▶ _TEXTO DE REFERÊNCIA_
|---|
Nos anos 1980, quando o trabalhador portuário Joaquim José Ribeiro dos Santos levava a pequena Djamila Taís Ribeiro dos Santos para as reuniões do Partido Comunista, ele carregava consigo a filha caçula, mas não imaginava que, tempos depois, ela se tornaria uma das 100 mulheres mais influentes do mundo. Aos 39 anos, Djamila é colunista da Folha de S.Paulo e professora convidada no curso de jornalismo da Pontifícia Universidade Católica de São Paulo (PUC-SP), onde leciona a disciplina de jornalismo contra-hegemônico. “É fundamental ocupar esses espaços, trazer produções acadêmicas de mulheres para que o espaço acadêmico possa refletir o povo brasileiro em sua diversidade”, afirma.
Djamila nasceu em 1º de agosto de 1980, em Santos (SP), como a última dos quatro filhos do casal Joaquim e Erani. A família de classe média baixa proporcionou aos herdeiros uma herança imaterial: a educação. A biblioteca do pai era composta por mais de 100 livros contando a história do povo negro, tema que era pauta de debates frequentes dentro de casa. O berço político de Djamila foi a base para que, no fim da adolescência, ela começasse a trilhar caminhos próprios.
Em 1999, aos 19 anos, ela conheceu a ONG Casa de Cultura da Mulher Negra, organização feminista de Santos. Ali a paulista se entendeu como feminista. “Aquilo ampliou a cultura que eu já tinha de casa. Moldou muito da minha trajetória, foi ali que eu conheci a minha formação política de feminista negra, que me acompanhou durante a universidade”, recorda.
|---|
▶ _CONJUNTO DE DADOS_

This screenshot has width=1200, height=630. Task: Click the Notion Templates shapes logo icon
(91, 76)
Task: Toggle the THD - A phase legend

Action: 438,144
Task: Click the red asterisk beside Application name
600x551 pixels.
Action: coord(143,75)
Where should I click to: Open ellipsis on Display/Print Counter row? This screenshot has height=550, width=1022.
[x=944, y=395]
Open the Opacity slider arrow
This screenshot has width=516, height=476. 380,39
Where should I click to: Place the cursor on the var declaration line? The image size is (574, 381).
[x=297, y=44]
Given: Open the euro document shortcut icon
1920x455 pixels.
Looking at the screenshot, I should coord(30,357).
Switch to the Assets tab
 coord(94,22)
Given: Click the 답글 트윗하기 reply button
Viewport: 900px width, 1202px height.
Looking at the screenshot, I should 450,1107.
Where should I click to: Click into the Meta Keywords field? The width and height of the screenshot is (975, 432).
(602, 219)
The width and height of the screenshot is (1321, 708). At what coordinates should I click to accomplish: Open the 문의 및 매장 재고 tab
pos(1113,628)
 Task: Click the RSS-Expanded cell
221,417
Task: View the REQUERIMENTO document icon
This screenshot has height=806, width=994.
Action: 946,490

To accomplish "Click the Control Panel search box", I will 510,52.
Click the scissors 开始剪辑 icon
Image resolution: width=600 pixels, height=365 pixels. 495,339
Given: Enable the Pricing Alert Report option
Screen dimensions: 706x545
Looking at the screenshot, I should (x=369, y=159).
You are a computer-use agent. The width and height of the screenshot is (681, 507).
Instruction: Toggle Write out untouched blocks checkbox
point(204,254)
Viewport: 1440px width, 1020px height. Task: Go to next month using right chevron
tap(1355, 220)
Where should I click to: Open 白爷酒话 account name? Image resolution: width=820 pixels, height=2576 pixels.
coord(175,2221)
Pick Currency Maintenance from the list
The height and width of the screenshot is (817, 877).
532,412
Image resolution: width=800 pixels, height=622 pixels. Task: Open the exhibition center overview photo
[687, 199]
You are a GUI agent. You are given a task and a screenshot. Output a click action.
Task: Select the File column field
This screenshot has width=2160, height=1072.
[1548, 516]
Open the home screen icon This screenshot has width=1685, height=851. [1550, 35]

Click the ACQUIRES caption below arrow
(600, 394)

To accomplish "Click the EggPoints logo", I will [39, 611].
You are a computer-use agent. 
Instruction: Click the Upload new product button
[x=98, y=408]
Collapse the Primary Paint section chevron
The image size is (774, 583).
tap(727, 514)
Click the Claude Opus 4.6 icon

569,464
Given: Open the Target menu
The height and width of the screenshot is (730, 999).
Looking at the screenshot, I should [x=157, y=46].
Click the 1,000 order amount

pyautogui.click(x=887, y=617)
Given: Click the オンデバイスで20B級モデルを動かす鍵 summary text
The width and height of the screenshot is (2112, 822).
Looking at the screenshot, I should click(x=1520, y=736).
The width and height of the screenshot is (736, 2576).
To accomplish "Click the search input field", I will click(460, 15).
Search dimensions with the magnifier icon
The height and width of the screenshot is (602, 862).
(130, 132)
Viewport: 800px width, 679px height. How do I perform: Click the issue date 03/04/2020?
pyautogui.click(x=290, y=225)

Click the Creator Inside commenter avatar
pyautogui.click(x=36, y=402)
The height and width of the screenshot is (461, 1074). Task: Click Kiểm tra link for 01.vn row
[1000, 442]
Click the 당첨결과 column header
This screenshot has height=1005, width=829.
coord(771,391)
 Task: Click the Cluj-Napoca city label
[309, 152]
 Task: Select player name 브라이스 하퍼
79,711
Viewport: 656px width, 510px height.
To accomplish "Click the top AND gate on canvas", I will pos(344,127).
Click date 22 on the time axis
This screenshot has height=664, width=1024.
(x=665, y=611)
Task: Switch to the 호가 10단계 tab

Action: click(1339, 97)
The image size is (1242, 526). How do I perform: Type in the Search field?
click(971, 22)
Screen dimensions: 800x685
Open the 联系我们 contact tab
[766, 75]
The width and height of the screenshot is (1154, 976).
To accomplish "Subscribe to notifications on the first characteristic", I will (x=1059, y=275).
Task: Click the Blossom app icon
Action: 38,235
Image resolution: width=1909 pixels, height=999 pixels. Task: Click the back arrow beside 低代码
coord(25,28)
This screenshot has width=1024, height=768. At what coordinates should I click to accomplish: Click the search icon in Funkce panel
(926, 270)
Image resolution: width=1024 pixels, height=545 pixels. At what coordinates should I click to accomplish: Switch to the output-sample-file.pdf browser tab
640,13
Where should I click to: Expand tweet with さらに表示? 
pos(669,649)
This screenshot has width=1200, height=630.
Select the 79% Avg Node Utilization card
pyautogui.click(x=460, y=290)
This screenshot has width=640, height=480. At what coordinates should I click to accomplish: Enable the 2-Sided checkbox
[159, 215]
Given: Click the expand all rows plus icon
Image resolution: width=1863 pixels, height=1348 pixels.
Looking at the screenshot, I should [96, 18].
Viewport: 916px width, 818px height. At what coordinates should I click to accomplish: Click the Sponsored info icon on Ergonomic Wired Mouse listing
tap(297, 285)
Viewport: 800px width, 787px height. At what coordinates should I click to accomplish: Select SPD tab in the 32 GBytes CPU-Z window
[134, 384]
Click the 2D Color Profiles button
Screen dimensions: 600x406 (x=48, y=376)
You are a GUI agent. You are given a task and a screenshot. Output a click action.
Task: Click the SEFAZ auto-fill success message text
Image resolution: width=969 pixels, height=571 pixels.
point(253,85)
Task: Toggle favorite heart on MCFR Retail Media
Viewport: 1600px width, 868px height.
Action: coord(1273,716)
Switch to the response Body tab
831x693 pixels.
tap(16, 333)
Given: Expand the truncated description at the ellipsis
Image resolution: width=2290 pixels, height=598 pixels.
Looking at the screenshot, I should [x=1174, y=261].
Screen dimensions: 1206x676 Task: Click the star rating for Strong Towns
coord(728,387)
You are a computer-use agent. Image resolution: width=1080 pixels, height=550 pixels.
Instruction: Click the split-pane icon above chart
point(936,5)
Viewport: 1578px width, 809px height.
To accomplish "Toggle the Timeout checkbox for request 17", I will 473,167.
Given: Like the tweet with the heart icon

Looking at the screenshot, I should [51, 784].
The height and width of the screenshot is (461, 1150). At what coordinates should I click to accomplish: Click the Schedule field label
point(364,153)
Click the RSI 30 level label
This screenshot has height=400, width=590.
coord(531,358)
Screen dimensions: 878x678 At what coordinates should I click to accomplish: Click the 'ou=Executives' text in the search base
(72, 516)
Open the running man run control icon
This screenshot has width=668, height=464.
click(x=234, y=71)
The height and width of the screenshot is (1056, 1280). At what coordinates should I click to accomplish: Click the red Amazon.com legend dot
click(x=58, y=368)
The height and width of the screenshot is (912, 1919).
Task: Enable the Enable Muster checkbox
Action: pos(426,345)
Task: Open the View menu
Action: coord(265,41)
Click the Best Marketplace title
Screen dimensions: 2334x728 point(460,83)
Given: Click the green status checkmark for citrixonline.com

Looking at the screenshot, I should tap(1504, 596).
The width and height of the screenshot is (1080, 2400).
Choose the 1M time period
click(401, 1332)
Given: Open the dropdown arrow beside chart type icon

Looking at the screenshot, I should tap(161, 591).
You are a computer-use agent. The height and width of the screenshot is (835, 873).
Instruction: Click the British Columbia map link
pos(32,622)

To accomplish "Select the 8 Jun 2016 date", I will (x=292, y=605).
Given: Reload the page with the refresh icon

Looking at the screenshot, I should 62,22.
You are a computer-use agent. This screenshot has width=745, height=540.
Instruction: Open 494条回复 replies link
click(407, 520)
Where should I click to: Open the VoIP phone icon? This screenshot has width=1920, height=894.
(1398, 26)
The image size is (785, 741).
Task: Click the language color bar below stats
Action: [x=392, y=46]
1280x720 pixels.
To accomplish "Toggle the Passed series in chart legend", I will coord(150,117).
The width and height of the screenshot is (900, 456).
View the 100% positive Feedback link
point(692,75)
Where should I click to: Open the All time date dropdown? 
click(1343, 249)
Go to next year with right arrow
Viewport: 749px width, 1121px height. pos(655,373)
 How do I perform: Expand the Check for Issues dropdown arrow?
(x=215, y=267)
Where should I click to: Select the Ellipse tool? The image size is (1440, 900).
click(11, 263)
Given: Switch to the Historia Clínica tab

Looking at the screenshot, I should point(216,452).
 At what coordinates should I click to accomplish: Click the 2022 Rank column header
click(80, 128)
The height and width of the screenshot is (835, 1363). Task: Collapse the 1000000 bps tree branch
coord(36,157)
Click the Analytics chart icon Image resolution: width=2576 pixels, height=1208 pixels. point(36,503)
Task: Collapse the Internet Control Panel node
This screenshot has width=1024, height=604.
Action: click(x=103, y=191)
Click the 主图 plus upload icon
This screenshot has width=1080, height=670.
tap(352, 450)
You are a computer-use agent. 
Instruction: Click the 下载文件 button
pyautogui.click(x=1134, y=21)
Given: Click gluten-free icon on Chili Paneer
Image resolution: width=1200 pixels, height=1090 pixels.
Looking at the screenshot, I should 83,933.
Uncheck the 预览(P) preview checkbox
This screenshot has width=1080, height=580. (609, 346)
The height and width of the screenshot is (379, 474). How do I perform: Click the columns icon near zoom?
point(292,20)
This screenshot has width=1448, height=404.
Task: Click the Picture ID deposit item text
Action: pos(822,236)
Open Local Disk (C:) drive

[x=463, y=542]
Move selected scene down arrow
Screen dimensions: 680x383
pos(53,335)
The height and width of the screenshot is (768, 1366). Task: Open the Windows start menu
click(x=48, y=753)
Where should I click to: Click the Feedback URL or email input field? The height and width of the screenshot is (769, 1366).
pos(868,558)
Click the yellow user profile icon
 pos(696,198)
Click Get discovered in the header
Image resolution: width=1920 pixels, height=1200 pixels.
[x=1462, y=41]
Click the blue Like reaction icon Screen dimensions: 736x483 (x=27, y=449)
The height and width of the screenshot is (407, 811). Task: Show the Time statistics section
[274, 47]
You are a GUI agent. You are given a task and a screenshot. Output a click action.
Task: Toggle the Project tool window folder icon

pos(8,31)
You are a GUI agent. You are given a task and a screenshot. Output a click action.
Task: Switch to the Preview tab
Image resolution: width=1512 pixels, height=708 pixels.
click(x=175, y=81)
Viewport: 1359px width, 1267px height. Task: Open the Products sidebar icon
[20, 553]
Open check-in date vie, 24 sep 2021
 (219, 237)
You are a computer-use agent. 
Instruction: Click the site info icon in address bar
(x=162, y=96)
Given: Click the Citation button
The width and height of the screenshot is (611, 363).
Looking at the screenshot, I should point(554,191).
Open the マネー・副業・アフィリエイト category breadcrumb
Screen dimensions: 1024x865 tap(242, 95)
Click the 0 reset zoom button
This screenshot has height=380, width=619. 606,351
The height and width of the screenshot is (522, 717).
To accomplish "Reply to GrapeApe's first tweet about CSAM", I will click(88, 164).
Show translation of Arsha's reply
|---|
▶ _ANÁLISE DO MATERIAL_
(a) Cite o trecho do texto sobre Djamila, começando em "Djamila nasceu em" e seguindo até "trilhar caminhos próprios.".
(b) Diga se cada afirmação a seguir está de acordo com o texto sobre Djamila, respondendo sim ou não e citando as palavras do texto que decidem: (i) Djamila nasceu em Santos, em 1980; (ii) Djamila era a filha mais velha de Joaquim e Erani; (iii) Djamila conheceu a Casa de Cultura da Mulher Negra aos 25 anos.

▶ _EXERCÍCIO RESOLVIDO_
(a)
Djamila nasceu em 1º de agosto de 1980, em Santos (SP), como a última dos quatro filhos do casal Joaquim e Erani. A família de classe média baixa proporcionou aos herdeiros uma herança imaterial: a educação. A biblioteca do pai era composta por mais de 100 livros contando a história do povo negro, tema que era pauta de debates frequentes dentro de casa. O berço político de Djamila foi a base para que, no fim da adolescência, ela começasse a trilhar caminhos próprios.

(b)
(i) Sim: "Djamila nasceu em 1º de agosto de 1980, em Santos (SP)".
(ii) Não: "como a última dos quatro filhos do casal Joaquim e Erani".
(iii) Não: "Em 1999, aos 19 anos, ela conheceu a ONG Casa de Cultura da Mulher Negra".